Given information |
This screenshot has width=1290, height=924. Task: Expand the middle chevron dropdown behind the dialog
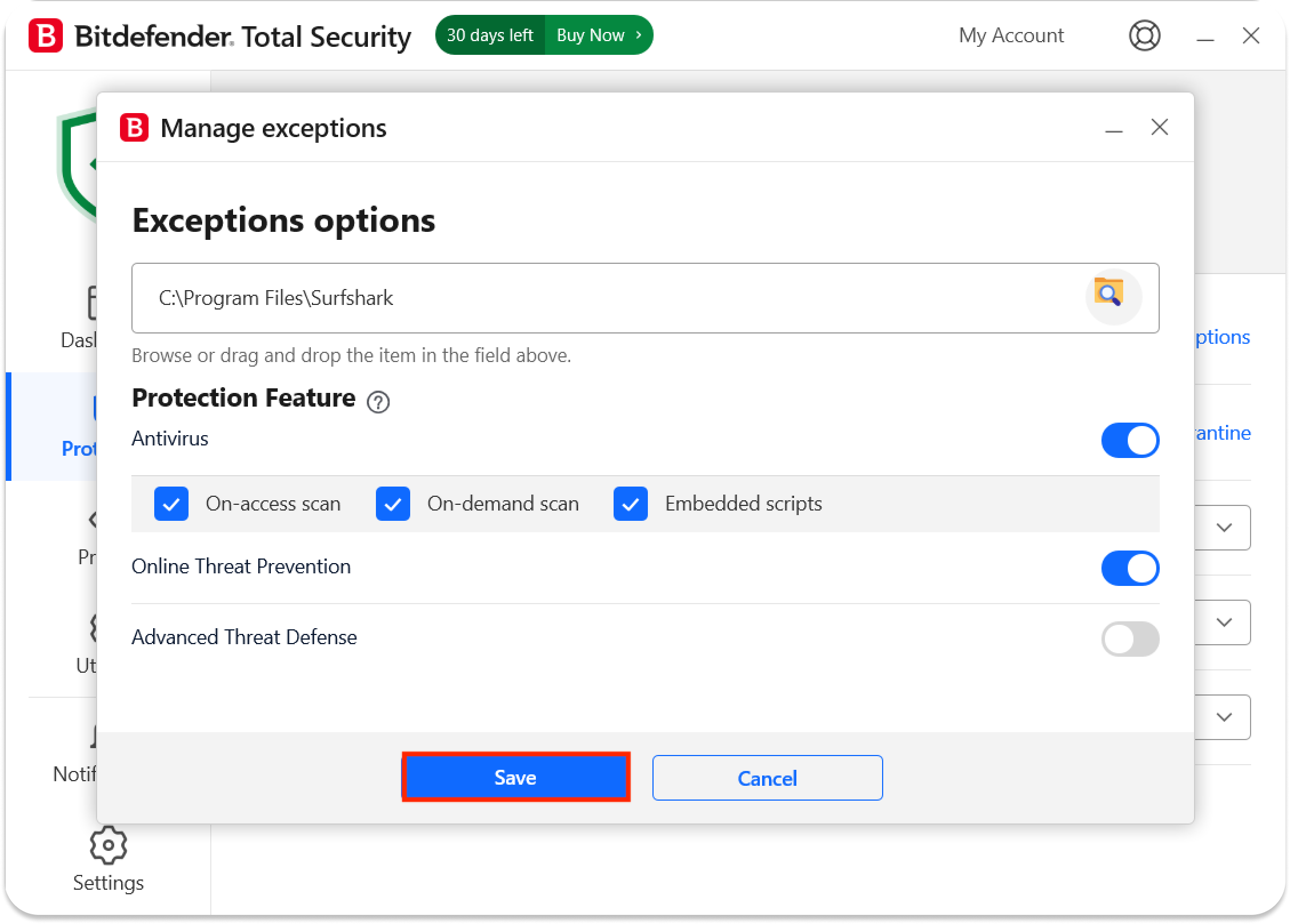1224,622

==

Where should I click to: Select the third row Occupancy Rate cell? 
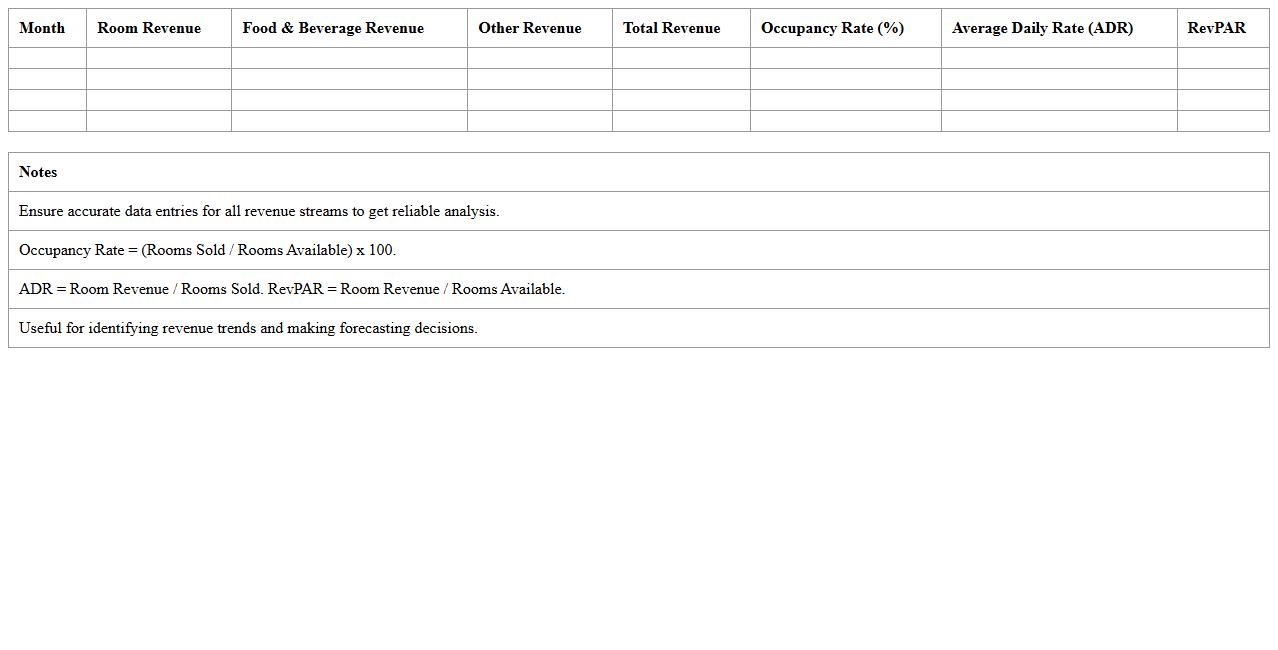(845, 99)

--

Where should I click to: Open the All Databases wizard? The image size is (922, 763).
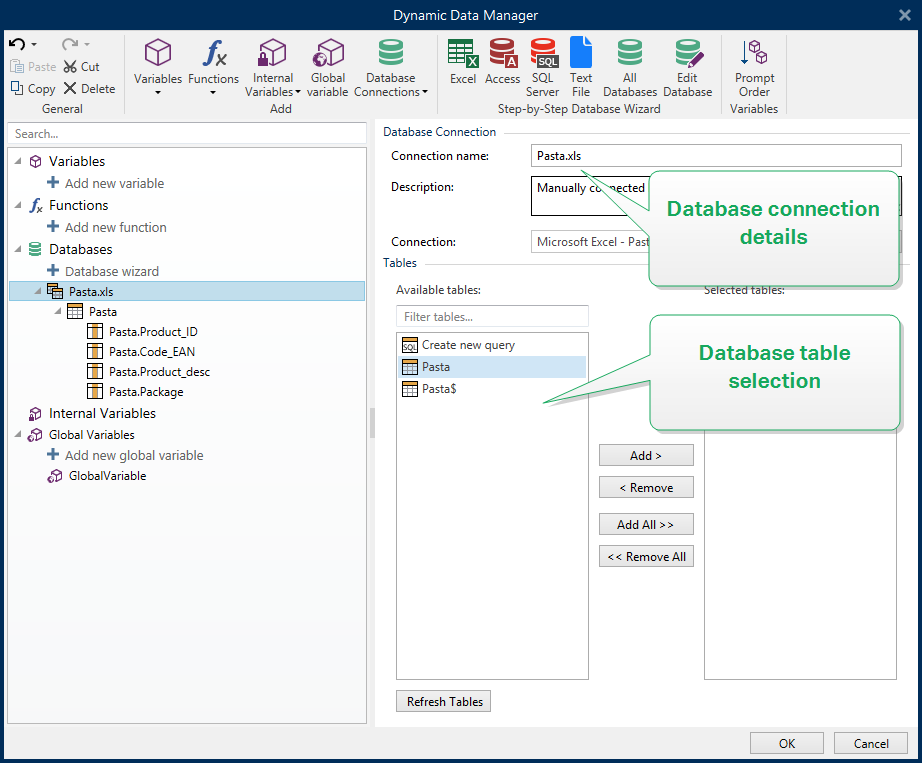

Given instruction |
Pull out each line of the listing above that contains the string "Where". Case counts, so lines with only a differently capitalized form don't qualify.

Completed exercise |
Where should I click to: Select the third row Occupancy Rate cell? 
Where should I click to: Open the All Databases wizard? The image size is (922, 763).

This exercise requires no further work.